“You Can Be or Do Anything”
One of the biggest challenges we face as parents of food allergy children is to be aware of the child’s need to develop a continuous and integrated sense of themselves. How can we as parents hold the space for our children to care for themselves to stay physically safe AND help them return to the wonderfully mysterious, energizing and enlivening qualities of a stream of unimpeded awareness. Innocence.
My food allergy survivor daughter Lily, 13, and her twin teach us what “being” looks and feels like everyday.
One evening, I overheard Lily comforting a friend on the phone. She said, “You must always remember that you can be or do anything.” I couldn’t see her face as she said these words, but I was certain she was smiling as she spoke. I was transfixed by the beauty and courage of those words. I knew, and she knew that she couldn’t “do anything.” She couldn’t eat nuts and continue to live in her body, right?
When she hung up from her friend, I told her that I overheard her, and I wondered what she meant by those words. She said that she was speaking from a bigger place. That somehow she just knew that if we could just go on “being” that we all have the potential to be happy, free from our “problem of the day.”
“How do you know that?” I asked.
“Because I do it everyday with my allergy. I find my own way,” she said.
We as parents can find great relief and knowing if we encourage our children to find their own way. To find their own way out of the interpretation of their allergy into the wide-open space of innocent being. To not be “caught” by an interpretation of certainty around their allergy.
There is a wonderful word in Buddhism “shunyata” or emptiness. The mother is often represented as the symbol of shunyata because in a way they make everything possible. This “mother emptiness” is a web of one thing dependent on another. We can use this image to encourage our children that despite the allergy of the body, the “being” of the spirit allows them to be released from feeling different – that they are connected and always will be connected to everything in the Universe. We can encourage them to look to this day for all that is possible and creative and joyful and fun – to self-express.
While a food allergy is clearly not what we all would have bargained for in the beginning, perhaps we can begin to see it as the fertile ground from which to grow and blossom.

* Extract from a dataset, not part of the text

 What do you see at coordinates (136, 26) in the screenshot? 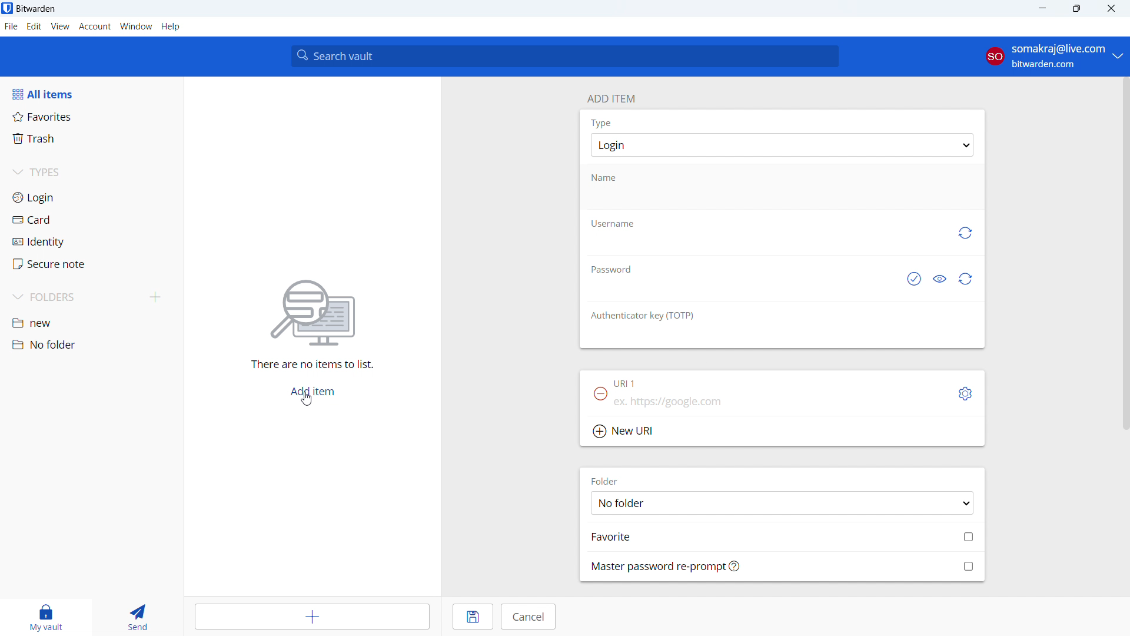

Early trauma, like anaphylaxis, can force children and parents into a reactive mode where the “caretaker self” can actually remove a child from her own experience. They become not who they are becoming but rather become vulnerable to seeing themselves living in a body not of their choosing.
This is astonishing and hard to let in as parents because we are the very people who gave them their bodies. Being and becoming can feel interrupted to these children and families. A life threatening physical reaction throws a bit of a wrench into both the reality and perception of innocence – or as I have heard it called “the uninterrupted flow of authentic self.”
If you are a parent like me, you remember the day the world, the flow, stopped. And for most of us, we remember how it started it again, leaving us feeling like things will never be the same. And so it is.